## Цель A
Выведите целиком, без единого изменения, отрывок об обороне Москвы.

## Исходный отрывок
━━━
Оборону Москвы уже в те дни, когда бои шли на подступах к советской столице, сравнивали с другими знаменитыми сражениями на изматывание противника, такими, как битва на Марне. Командующий группой армий «Центр» фон Бок сказал, что победа в этом сражении будет завоевана «последним батальоном»[39]. К первым числам декабря советское командование имело в резерве куда больше, чем один батальон. С самого начала войны в тылу шла безостановочная работа по формированию новых армий. И вот теперь три готовые армии стояли позади столицы. Несмотря на самые настойчивые просьбы своих генералов, Сталин медлил с их использованием, дожидаясь последнего момента, когда будет полная уверенность в том, что войска противника измотаны. Он выжидал, чтобы получить от применения новых частей максимальный ударный эффект (генералы впоследствии признали его правоту)[40]. Первые части были введены в бой лишь тогда, когда немцы подошли настолько близко /46/ к Москве, что могли обстреливать ее из тяжелых орудий. Основные же силы новых армий вступили в дело несколькими днями позже, обеспечив переход советских войск в контрнаступление.
━━━
## Фрагменты листинга
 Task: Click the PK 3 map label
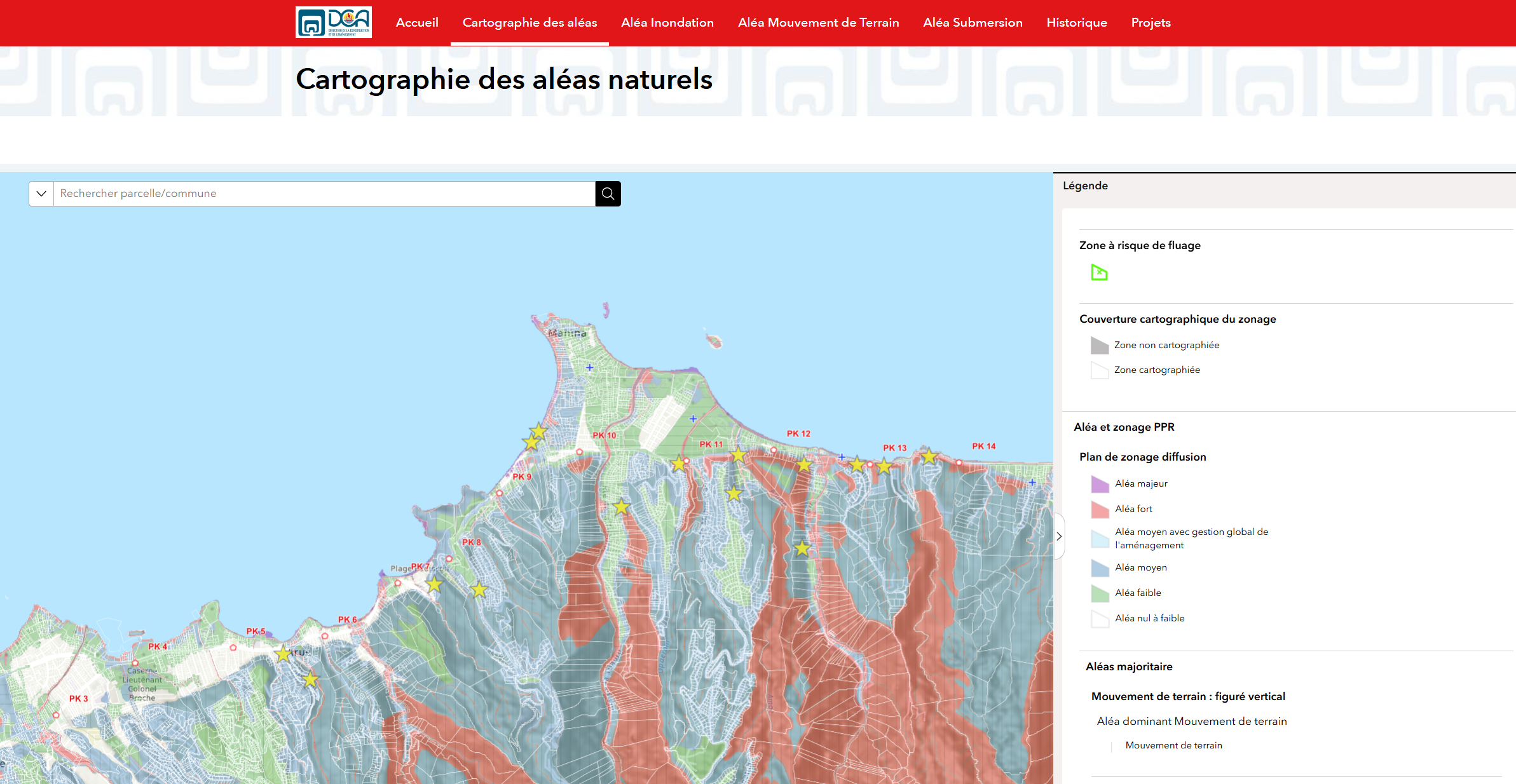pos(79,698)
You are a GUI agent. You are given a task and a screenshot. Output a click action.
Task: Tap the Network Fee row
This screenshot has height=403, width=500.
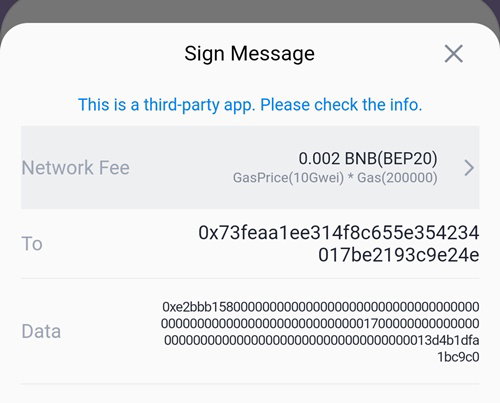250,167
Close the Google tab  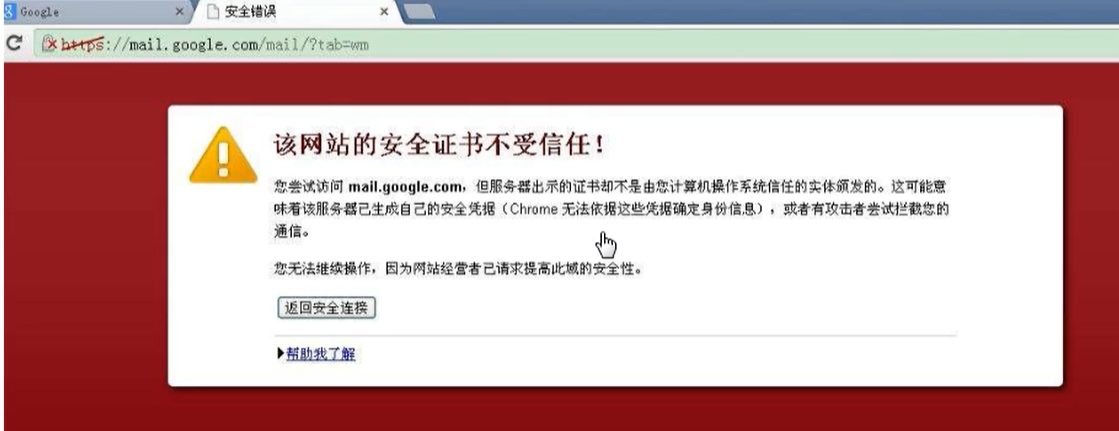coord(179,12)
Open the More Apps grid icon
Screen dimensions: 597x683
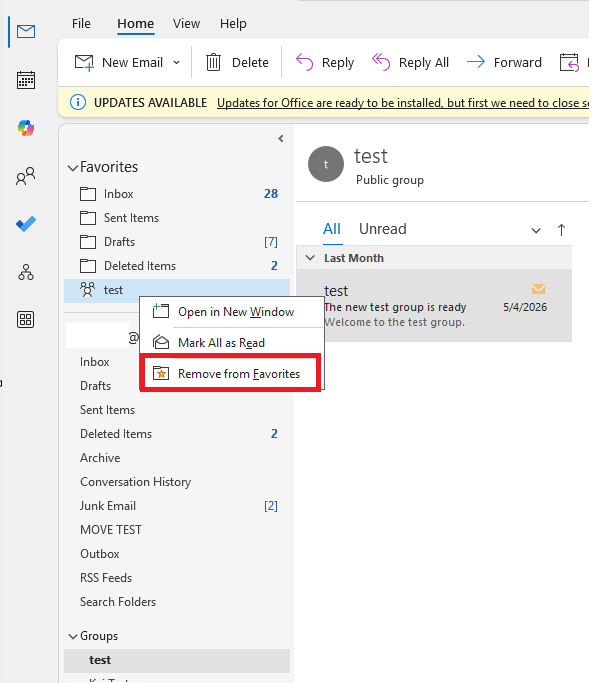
━━━
## Цель B
Извлеките из листинга все строки, где встречается слово «screenshot».

## Полный ответ A
Оборону Москвы уже в те дни, когда бои шли на подступах к советской столице, сравнивали с другими знаменитыми сражениями на изматывание противника, такими, как битва на Марне. Командующий группой армий «Центр» фон Бок сказал, что победа в этом сражении будет завоевана «последним батальоном»[39]. К первым числам декабря советское командование имело в резерве куда больше, чем один батальон. С самого начала войны в тылу шла безостановочная работа по формированию новых армий. И вот теперь три готовые армии стояли позади столицы. Несмотря на самые настойчивые просьбы своих генералов, Сталин медлил с их использованием, дожидаясь последнего момента, когда будет полная уверенность в том, что войска противника измотаны. Он выжидал, чтобы получить от применения новых частей максимальный ударный эффект (генералы впоследствии признали его правоту)[40]. Первые части были введены в бой лишь тогда, когда немцы подошли настолько близко /46/ к Москве, что могли обстреливать ее из тяжелых орудий. Основные же силы новых армий вступили в дело несколькими днями позже, обеспечив переход советских войск в контрнаступление.

## Полный ответ B
You are a GUI agent. You are given a task and a screenshot. Output a click action.
This screenshot has height=403, width=500.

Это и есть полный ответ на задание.